AUFGABE - Zitieren Sie aus dem Textauszug zum Angeln im Roten Meer wortgetreu die Passage zwischen „Hängt IMMER, bei“ und „möglich abtreiben lassen.“, beide Stellen eingeschlossen.

TEXTAUSZUG -

================================

Leichte Spinne: Ich hatte ne Rocksweeper mit ner 4000er Rolle dabei und jede Menge Casting Jigs um die 30-60g. gerade am Abend bzw. Nachts mit FluoJigs vom verankerten Boot kannst du gut Spaß haben.

Livebait/ Deadbait: Nimm das gröbste, dollste und stärkste was du kriegen kannst. Je nach Mondphase werden die Fische in der Nacht immer größer. Unsere Crew hat ja mit Handleinen mitgefischt. Die haben zur Dämmerung mit kleineren Fetzen angefangen und jede Menge Snapper und ähnliches gefangen. Dann war meist zwei Stunden Ruhe, wo die auch einfach Pause gemacht haben, weil die wussten das nix geht. Dann, so Richtung Mitternacht und später, wurden die großen Haken ausgepackt und ganze Bonitos bzw. Köpfe ca. fünf Meter über Grund angeboten. Da fing man dann auch keine kleinen Fische mehr und man konnte förmlich spüren, dass da unten jetzt Gruselstimmung herrschte. Die meisten Fische verloren wir, da wir diese selbst mit massivster Gegenwehr nicht vom Riff fernhalten konnten.

Hängt IMMER, bei jeder Pause, ne Ballonrute mit großem totem Köfi raus. Die größten GT´s, Barras, Sails und Haie werden auf Naturköder gefangen. Den Ballon soweit wie möglich abtreiben lassen.

Grundsätzlicher Hinweis: Das rote Meer kann fies sein. Der Wind kommt in 95% aller Fälle aus Norden, was dazu führt, dass sich massive Wellen aufbauen. Nehmt euch Scopamin-Pflaster oder ähnliches mit. Nix ist schlimmer als fünf Tage auf nem Kahn fest zu hängen und dabei seekrank zu sein. Wind und Mondphase werden euren Erfolg massiv beeinflussen. Neumond und Vollmond sind super, da dann auch eine spürbare Tide einsetzt.
Unterschätzt nicht die Temperatur im Januar. Es wird bei entsprechendem Wind recht frisch, gerade nachts. Vor zwei Jahren hats in Hurghada sogar mal kurz geschneit. Schnorcheln ohne langen Neo kannste vergessen.

================================

GESPEICHERTE DATEN -
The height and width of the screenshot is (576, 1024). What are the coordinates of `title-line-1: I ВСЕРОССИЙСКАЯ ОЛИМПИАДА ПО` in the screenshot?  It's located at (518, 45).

================================

ERWARTETE ANTWORT -
Hängt IMMER, bei jeder Pause, ne Ballonrute mit großem totem Köfi raus. Die größten GT´s, Barras, Sails und Haie werden auf Naturköder gefangen. Den Ballon soweit wie möglich abtreiben lassen.